The prosecutor’s filing stated that Morgan “overdosed on drugs that he or someone on his behalf illegally smuggled into the court. Defendant then cowardly overdosed in the Mahoning County jail booking cell after learning that he was found guilty” of murder, felonious assault and voluntary manslaughter.

“Simply put, defendant’s ‘significant health issues’ were self-inflicted,” the prosecution filing states. Furthermore, the defense has indicated that Morgan’s attorneys were not able to visit Morgan until March 9, after he woke up. But “this is contradicted by the fact that defendant was released from the hospital and booked into the jail March 7, 2024, which would not have been possible had the defendant still been in a ‘coma.'”

The motion for a new trial argued that two jurors were confused by the jury instructions and would have voted differently if they were not confused, the prosecution filing states. Affidavits from the two jurors were included in the defense filing.

“Interestingly, the affidavits indicate that the jurors realized their confusion while speaking with counsel in the jury room after the verdict was read. This means that the information that the motion was made upon was known to the defense on the day of the verdict, Feb. 28, 2024,” the prosecutor’s filing states.

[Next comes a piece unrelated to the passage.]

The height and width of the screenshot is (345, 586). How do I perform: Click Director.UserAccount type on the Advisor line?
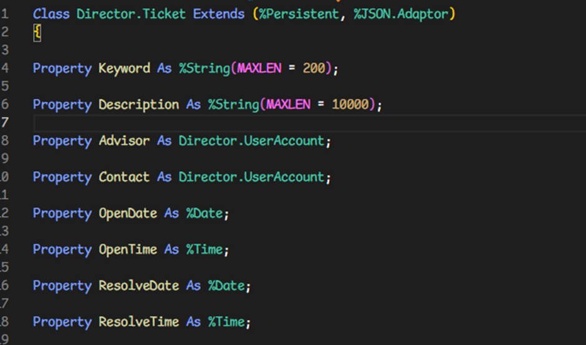point(251,141)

The request for a new trial fails for three reasons, prosecutors argued: It was requested too late and does not conform with two criminal rules.

Criminal Rule 33 requires a person to file for a new trial within 14 days of a verdict with the exception of newly discovered evidence “unless it is made to appear by clear and convincing proof that the defendant was unavoidably prevented from filing his motion for a new trial,” the prosecution filing states.

The judge’s ruling states that because Morgan was found guilty Feb. 28 and “after overdosing, being taken to the hospital and refusing medical treatment, the defendant was released from the hospital and booked into the (county jail) on March 7, 2024,” only eight days passed.

That means Morgan “was not unavailable” to discuss the filing of a motion for a new trial on time, the judge ruled.

“Additionally, the defendant did not sign an affidavit nor was he present to witness the allegations made in the motion and therefore his availability is moot,” the ruling states.

Furthermore, the judge found that it is not possible that the jurors were subject to “misdirection,” as alleged in the motion because “since the jurors asked, in writing, numerous questions and at times wanted clarification,” the ruling states.

“The jurors each had their own copy of the jury charge which contained the legal definition of self-defense,” the judge noted. And the affidavits of the two jurors attached to the motion “are juror testimony, which is prohibited by Evidence Rule 66,” the judge’s ruling stated.

The prosecution filing also argued that Morgan could not benefit from a delay in requesting a new trial when the delay was “self-inflicted.” “In other words, but for the defendant illegally conveying drugs into the courthouse and taking them while in custody upon his conviction for murder, he would not have been in a coma.”

Finally, the prosecution filing stated that “There is no logic in defendant’s argument that he needed to be consulted with by his counsel prior to the motion being filed. Defendant cannot and did not add anything to the motion. Rather, the motion is entirely based on the defense counsel’s conversations with the jurors after the verdict.

“Consultation with defendant was not a prerequisite to filing the motion as any defendant would want a new trial if they could get one after they were convicted of any offense, especially murder,” the filing states.

Morgan, 47, of Campbell, is scheduled for sentencing at 10:30 a.m. today before Judge Maureen Sweeney. It is not known whether the motion will postpone the sentencing.